▸ **Aim**: Reproduce, word for word, the passage of the court opinion starting at "Decision Date04 December" and ending at "and DUFRESNE, A. R. J.".

▸ **Source**:
────────────────

Zamore v. Whitten

Citation395 A.2d 435
Parties, 25 UCC Rep.Serv. 1245 Richard W. ZAMORE and Patricia Zamore v. George D. WHITTEN.
Decision Date04 December 1978
CourtSupreme Judicial Court of Maine (US)

Bernstein, Shur, Sawyer & Nelson by Peter J. Rubin (orally), Portland, for plaintiffs.

Bennett, Kelly & Zimmerman, P. A. by Peter H. Jacobs (orally), Peter J. DeTroy, III, Portland, for defendant.

Before ARCHIBALD, DELAHANTY and GODFREY, JJ., and DUFRESNE, A. R. J.

DUFRESNE, A. R. J. 1

Richard W. Zamore and Patricia Zamore, the husband and wife appellants, on August 15, 1973 brought suit against George D. Whitten, the appellee, in Superior Court, Cumberland County, to recover damages for the alleged breach by Whitten of a contract to purchase their seventy-five shares of stock in Walbridge Bros., (Walbridge), a Maine corporation, for the sum of $20,000.00. On April 1, 1975 the Zamores won a jury verdict in the amount of $10,000.00, which the presiding Justice subsequently set aside on timely motion, ordering a new trial on all issues. At the second trial, the jury again found in favor of the Zamores, but this time their verdict was $8,927.20. Both parties were dissatisfied with the result; so, Whitten moved for a judgment notwithstanding the verdict, while the Zamores made a motion for a new trial on the issue of damages. The Zamore motion was denied, but Whitten's motion was granted and judgment was entered for the defendant-appellee pursuant to the Court's order. The plaintiffs-appellants have filed timely an appeal from the judgment, contending that the rulings of the Court on the respective motions were erroneous.

We deny their appeal.

────────────────

▸ **Data shown**:
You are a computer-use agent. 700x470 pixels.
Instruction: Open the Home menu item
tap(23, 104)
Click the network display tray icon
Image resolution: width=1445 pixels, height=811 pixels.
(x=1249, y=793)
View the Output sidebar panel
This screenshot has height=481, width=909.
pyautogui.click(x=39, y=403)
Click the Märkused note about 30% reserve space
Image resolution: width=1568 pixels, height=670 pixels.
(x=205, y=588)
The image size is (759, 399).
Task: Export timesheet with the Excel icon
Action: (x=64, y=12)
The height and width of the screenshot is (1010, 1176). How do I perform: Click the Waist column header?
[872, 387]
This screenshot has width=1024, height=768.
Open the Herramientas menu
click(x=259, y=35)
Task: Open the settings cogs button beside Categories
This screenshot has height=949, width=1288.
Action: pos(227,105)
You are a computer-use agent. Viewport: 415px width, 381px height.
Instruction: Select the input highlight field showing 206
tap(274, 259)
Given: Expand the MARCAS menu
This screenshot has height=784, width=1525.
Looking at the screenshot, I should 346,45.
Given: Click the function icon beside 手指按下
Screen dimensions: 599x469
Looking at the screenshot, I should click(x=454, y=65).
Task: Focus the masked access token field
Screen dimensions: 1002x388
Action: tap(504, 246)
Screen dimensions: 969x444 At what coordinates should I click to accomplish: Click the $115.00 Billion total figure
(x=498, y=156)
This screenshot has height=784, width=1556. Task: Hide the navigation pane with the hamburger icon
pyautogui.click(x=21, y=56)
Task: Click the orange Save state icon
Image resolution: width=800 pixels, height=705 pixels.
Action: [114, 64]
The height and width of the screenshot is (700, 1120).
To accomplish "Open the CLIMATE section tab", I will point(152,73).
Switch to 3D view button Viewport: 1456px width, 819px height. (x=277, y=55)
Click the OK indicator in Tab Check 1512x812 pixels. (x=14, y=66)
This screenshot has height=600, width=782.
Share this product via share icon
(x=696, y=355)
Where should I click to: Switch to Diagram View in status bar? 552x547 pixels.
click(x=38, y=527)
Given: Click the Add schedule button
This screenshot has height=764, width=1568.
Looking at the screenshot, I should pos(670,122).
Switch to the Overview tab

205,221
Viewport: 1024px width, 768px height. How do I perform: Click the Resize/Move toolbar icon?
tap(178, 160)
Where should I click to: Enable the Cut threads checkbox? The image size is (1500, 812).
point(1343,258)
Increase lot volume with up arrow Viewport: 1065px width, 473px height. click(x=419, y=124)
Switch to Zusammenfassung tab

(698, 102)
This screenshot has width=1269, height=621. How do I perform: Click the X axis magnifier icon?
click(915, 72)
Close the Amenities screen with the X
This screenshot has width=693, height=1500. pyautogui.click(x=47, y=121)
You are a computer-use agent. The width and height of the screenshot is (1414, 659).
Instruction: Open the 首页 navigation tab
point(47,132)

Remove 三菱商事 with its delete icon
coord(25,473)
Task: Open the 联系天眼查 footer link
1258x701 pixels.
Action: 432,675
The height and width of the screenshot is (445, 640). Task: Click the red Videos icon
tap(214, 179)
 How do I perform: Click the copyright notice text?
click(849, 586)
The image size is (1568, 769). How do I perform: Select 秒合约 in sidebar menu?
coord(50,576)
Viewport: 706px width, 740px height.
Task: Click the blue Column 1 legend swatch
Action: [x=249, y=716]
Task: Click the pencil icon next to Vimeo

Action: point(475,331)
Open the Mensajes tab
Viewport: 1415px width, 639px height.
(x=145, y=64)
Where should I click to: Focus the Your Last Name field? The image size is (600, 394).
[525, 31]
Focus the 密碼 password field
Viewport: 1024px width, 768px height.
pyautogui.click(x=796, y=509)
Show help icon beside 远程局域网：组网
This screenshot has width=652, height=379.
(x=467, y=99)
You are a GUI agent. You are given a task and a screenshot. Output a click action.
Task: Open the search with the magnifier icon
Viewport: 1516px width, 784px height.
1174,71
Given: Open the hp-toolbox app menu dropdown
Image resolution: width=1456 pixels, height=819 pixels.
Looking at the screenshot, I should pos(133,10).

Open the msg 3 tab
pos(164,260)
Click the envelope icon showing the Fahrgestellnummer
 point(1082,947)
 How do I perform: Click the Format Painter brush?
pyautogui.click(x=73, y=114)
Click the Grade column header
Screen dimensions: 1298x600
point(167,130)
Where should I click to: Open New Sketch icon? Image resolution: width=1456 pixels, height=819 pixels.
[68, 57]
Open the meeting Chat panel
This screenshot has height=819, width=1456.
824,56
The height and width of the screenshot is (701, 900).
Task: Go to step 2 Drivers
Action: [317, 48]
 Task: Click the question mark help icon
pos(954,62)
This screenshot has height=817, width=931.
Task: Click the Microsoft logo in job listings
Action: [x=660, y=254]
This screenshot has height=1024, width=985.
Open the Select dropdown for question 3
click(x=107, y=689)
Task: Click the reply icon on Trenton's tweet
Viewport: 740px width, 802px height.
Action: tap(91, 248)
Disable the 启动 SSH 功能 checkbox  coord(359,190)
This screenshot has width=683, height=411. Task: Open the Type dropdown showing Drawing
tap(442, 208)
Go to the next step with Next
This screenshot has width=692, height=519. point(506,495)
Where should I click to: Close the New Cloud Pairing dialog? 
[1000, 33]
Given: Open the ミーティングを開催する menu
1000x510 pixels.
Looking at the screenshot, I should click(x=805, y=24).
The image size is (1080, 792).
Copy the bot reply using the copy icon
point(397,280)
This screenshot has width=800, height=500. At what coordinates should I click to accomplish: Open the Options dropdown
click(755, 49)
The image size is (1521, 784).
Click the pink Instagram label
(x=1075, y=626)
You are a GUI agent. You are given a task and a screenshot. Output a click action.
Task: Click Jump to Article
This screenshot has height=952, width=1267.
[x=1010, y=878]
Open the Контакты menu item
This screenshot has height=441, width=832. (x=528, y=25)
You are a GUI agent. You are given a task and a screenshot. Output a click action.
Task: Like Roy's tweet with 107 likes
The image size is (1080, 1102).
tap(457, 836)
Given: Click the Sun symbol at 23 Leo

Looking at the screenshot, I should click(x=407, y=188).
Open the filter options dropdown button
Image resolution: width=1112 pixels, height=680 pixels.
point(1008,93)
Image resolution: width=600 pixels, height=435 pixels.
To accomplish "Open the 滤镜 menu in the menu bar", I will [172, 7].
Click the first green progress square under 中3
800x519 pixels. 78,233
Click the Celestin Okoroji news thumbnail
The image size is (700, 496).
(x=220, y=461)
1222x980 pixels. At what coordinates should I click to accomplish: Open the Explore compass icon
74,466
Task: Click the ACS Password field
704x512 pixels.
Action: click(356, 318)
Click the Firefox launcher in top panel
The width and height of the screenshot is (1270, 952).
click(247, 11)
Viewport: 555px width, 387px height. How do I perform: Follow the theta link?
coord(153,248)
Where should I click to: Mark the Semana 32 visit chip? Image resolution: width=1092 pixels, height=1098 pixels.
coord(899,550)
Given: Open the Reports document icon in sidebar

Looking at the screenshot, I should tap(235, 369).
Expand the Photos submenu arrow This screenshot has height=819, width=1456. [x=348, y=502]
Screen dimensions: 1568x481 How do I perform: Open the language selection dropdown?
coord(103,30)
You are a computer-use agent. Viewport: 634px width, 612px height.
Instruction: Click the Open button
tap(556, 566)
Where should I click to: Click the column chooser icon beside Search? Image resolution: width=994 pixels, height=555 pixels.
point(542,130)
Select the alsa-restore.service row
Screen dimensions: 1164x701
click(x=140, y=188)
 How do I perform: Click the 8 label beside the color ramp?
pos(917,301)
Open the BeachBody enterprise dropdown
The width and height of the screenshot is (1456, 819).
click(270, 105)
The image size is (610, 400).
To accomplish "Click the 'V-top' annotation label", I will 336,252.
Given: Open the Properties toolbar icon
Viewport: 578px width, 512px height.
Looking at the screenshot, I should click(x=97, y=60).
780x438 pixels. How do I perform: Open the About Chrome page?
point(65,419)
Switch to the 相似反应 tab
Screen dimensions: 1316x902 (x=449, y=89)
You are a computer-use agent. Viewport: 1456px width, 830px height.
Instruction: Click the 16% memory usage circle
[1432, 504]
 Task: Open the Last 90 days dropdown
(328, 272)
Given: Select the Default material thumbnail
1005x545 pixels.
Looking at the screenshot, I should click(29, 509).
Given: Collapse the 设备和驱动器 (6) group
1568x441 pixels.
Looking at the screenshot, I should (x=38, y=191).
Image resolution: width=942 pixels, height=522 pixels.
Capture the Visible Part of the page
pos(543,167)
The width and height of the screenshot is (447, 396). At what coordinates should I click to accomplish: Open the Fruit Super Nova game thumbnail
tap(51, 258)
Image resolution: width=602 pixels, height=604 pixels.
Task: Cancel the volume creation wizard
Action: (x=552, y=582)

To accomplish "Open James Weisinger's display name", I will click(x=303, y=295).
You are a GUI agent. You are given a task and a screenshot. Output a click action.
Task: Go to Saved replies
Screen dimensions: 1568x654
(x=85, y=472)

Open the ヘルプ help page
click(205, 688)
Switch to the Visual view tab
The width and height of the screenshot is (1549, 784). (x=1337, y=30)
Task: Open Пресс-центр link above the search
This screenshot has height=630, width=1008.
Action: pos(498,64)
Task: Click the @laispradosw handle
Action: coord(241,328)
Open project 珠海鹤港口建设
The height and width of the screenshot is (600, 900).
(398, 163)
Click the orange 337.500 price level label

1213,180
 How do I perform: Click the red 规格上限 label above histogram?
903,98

────────────────

▸ **The completed task**:
Decision Date04 December 1978
CourtSupreme Judicial Court of Maine (US)

Bernstein, Shur, Sawyer & Nelson by Peter J. Rubin (orally), Portland, for plaintiffs.

Bennett, Kelly & Zimmerman, P. A. by Peter H. Jacobs (orally), Peter J. DeTroy, III, Portland, for defendant.

Before ARCHIBALD, DELAHANTY and GODFREY, JJ., and DUFRESNE, A. R. J.